Reason on bad results of CLIP-based initialization of image encoder

soskek commented 2 years ago

This is a question on an interesting report in the paper. The paper reported

We also evaluated on a model initialized with the CLIP image encoder with the same setup and hyperparameters, but observed worse performance than using the ViT initialization.

It seems surprising that CLIP image encoder, which is already well-aligned to the text encoder, is not helpful for the task. Do authors have any guesses about the reason? And, was the performance much worse or a little worse?

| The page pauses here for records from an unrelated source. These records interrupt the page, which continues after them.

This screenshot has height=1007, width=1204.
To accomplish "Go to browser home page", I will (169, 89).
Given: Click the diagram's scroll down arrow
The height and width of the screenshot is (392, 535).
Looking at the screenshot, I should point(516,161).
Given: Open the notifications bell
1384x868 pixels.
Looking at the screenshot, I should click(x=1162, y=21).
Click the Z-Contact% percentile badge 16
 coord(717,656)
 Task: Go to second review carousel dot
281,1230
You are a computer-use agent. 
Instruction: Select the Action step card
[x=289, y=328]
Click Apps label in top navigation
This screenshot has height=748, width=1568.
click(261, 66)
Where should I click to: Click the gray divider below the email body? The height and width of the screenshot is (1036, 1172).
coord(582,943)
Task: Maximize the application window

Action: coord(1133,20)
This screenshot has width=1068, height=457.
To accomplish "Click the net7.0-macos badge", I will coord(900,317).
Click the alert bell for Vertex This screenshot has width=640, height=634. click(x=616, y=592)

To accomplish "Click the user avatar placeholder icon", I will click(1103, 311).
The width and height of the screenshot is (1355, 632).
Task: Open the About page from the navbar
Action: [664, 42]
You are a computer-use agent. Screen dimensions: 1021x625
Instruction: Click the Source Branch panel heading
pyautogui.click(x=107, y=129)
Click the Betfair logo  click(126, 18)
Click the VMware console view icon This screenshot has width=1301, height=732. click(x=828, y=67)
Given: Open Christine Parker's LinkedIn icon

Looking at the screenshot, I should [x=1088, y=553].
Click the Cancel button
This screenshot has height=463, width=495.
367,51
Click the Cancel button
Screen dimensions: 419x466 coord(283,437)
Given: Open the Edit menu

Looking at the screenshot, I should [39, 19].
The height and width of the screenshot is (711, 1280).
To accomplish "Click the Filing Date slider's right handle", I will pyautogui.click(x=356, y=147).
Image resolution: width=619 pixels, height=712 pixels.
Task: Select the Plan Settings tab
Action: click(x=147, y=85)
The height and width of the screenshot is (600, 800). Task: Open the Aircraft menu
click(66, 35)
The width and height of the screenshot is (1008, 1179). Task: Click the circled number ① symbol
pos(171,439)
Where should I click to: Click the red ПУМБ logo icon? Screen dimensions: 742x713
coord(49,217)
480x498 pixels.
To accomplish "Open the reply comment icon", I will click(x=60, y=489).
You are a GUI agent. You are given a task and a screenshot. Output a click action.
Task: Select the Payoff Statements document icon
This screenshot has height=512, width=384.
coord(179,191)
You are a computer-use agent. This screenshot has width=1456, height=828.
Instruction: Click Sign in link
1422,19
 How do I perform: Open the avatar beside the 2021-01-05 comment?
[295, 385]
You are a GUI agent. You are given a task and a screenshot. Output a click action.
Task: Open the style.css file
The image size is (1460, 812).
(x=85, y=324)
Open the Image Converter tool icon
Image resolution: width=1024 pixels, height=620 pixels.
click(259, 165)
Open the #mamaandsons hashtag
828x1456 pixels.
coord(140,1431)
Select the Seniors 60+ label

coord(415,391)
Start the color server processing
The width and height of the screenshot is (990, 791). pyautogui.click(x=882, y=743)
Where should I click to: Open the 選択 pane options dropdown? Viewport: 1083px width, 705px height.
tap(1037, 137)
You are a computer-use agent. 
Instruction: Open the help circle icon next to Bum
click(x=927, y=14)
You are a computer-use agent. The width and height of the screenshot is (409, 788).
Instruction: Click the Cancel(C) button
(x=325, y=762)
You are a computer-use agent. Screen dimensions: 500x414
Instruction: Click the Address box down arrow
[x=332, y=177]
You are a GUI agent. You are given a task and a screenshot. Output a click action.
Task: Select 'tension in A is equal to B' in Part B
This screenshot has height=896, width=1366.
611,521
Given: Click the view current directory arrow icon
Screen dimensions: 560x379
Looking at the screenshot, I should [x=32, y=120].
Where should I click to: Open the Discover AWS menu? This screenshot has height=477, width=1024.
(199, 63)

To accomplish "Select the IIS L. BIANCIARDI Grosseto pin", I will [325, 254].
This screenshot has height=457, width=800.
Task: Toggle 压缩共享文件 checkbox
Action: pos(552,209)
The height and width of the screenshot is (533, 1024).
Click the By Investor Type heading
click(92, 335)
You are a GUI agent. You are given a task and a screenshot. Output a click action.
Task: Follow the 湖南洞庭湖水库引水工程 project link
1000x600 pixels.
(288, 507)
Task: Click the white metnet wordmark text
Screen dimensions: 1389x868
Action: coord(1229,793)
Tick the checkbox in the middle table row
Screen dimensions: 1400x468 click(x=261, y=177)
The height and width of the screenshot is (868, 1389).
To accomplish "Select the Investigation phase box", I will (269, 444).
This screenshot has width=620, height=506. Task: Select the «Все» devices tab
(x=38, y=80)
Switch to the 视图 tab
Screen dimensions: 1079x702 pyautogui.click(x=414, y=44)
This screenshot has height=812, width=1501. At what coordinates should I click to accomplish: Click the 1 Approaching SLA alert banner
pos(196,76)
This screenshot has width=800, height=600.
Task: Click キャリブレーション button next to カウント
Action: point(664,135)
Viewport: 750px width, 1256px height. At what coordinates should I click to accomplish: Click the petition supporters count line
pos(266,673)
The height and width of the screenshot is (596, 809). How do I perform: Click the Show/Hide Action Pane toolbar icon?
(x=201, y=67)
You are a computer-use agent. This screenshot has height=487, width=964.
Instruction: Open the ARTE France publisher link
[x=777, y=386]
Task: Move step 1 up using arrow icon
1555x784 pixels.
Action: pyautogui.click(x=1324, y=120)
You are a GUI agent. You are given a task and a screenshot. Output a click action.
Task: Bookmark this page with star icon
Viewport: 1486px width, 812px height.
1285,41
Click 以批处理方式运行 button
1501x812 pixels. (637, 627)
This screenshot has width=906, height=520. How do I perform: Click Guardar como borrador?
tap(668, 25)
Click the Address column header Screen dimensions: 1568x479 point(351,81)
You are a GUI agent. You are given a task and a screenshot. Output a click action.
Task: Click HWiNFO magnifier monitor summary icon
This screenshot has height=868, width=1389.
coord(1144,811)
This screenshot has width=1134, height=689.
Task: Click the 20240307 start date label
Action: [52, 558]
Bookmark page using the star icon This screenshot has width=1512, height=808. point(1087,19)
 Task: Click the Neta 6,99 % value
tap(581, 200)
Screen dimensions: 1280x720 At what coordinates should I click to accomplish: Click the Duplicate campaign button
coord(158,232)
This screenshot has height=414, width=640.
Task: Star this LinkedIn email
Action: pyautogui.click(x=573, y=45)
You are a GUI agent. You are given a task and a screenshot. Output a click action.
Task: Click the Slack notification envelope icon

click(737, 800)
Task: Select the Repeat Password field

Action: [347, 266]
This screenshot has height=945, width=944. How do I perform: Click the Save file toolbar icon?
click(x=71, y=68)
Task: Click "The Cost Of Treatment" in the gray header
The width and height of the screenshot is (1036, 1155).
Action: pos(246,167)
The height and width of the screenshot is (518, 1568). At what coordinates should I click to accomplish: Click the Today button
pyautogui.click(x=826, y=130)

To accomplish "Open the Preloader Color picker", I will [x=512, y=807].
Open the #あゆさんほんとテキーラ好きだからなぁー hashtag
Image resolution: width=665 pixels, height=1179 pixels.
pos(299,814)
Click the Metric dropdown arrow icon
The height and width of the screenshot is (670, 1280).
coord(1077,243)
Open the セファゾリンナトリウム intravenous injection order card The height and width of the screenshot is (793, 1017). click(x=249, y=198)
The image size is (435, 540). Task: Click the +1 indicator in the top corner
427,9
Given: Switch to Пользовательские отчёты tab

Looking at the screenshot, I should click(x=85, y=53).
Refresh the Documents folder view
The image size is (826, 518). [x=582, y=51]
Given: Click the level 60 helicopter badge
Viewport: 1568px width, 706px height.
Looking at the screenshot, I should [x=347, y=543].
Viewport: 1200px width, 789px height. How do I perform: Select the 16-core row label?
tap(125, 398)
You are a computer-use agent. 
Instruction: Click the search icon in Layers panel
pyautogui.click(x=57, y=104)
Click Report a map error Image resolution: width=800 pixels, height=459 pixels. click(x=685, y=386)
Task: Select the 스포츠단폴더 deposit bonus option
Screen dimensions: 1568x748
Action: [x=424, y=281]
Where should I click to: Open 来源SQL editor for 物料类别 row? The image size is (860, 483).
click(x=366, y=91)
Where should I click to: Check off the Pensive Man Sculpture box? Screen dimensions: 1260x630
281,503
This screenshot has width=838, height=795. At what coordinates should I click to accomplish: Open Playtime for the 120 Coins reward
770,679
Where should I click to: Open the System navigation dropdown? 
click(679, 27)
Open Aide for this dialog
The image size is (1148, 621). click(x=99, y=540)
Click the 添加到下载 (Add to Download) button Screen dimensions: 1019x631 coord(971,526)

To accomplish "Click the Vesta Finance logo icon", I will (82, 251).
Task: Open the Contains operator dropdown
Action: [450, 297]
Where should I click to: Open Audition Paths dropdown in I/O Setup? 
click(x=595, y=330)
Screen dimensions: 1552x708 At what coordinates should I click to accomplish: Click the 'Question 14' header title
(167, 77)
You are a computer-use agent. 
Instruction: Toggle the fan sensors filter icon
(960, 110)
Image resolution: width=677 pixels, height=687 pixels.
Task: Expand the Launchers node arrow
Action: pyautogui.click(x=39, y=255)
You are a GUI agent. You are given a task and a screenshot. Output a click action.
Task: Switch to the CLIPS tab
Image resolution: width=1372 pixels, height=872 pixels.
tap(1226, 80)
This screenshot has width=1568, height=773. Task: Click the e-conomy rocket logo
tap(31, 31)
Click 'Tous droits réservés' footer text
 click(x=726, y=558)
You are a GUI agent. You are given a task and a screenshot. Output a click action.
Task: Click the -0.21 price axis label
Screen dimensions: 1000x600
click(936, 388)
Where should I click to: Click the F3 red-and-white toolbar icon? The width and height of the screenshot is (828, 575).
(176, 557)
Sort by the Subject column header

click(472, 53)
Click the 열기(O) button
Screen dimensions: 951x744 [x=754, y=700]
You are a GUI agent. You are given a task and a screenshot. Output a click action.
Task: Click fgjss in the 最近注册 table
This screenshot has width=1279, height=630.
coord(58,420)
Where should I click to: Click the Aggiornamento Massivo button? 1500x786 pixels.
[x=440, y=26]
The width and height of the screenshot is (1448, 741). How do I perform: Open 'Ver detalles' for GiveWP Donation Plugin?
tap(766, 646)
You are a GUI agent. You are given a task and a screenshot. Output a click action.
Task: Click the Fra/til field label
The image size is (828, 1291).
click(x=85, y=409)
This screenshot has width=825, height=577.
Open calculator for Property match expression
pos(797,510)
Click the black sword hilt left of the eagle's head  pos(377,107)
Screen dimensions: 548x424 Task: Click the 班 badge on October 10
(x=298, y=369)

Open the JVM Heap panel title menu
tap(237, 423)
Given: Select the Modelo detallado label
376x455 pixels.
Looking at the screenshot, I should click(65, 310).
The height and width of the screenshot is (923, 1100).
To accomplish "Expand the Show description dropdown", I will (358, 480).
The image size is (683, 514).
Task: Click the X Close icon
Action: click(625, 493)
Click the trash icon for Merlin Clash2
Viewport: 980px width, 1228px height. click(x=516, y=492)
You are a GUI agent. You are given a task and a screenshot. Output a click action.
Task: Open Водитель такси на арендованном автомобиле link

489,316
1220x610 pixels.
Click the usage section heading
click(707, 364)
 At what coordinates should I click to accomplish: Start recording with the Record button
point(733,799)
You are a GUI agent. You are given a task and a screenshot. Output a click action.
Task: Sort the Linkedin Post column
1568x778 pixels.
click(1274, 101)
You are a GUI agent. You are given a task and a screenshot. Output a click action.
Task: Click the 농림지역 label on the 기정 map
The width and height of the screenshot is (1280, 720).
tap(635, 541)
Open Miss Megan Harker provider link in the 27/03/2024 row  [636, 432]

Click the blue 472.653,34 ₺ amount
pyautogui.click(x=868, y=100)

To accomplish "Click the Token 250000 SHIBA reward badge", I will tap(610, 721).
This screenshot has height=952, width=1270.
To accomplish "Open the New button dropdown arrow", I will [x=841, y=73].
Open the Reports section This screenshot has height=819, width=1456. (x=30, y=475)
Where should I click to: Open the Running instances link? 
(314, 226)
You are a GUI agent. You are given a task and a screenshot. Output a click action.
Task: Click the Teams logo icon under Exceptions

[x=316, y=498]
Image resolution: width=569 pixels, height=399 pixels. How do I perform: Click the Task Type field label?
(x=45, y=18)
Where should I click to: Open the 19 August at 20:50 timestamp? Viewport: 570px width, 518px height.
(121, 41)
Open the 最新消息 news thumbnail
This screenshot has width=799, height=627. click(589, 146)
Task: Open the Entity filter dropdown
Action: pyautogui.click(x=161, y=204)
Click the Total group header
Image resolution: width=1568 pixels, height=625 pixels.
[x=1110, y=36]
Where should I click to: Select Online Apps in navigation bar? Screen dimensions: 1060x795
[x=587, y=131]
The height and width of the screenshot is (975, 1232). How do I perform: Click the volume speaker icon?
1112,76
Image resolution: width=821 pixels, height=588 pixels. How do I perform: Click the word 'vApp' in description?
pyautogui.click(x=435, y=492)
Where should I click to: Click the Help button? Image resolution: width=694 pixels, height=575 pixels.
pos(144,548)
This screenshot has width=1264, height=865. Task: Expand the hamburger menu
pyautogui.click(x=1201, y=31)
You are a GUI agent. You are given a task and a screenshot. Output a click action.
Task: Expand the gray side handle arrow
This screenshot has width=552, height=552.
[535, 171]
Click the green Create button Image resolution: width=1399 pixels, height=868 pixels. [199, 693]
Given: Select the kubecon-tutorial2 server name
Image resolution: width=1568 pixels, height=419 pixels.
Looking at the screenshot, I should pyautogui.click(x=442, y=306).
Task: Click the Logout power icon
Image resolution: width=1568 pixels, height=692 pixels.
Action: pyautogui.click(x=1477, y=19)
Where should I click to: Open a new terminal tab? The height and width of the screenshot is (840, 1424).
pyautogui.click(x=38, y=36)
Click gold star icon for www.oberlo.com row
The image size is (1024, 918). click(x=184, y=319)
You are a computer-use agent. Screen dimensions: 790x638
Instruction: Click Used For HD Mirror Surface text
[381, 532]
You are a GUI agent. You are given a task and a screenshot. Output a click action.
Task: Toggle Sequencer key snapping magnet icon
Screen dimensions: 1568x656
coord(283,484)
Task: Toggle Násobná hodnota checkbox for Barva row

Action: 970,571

Boyiliee commented 2 years ago

Hi @soskek ,

Thanks for your interest in LSeg!

And happy to share some thoughts here. The performance is a bit worse, I didn't try many or tune the hyper-parameters. Maybe it could be improved if we tune the hyper-parameters. To some extent, I am not surprised by this result. CLIP primarily focuses on image classification. While in LSeg, as has been mentioned in the paper, we only select the pre-trained text encoder and fix it during training. We only train the visual encoder for better localization ability. Segmentation is primarily for pixel-level prediction and localization ability, which is totally different from what CLIP aims to do. And of course, our finding is limited, we are happy to see more findings regarding this.

Hope this helps.

Best, Boyi

soskek commented 2 years ago

Thank you for your fast reply! I understand it well and totally agree that CLIP's classification ability could be harmful to pixel-level tasks.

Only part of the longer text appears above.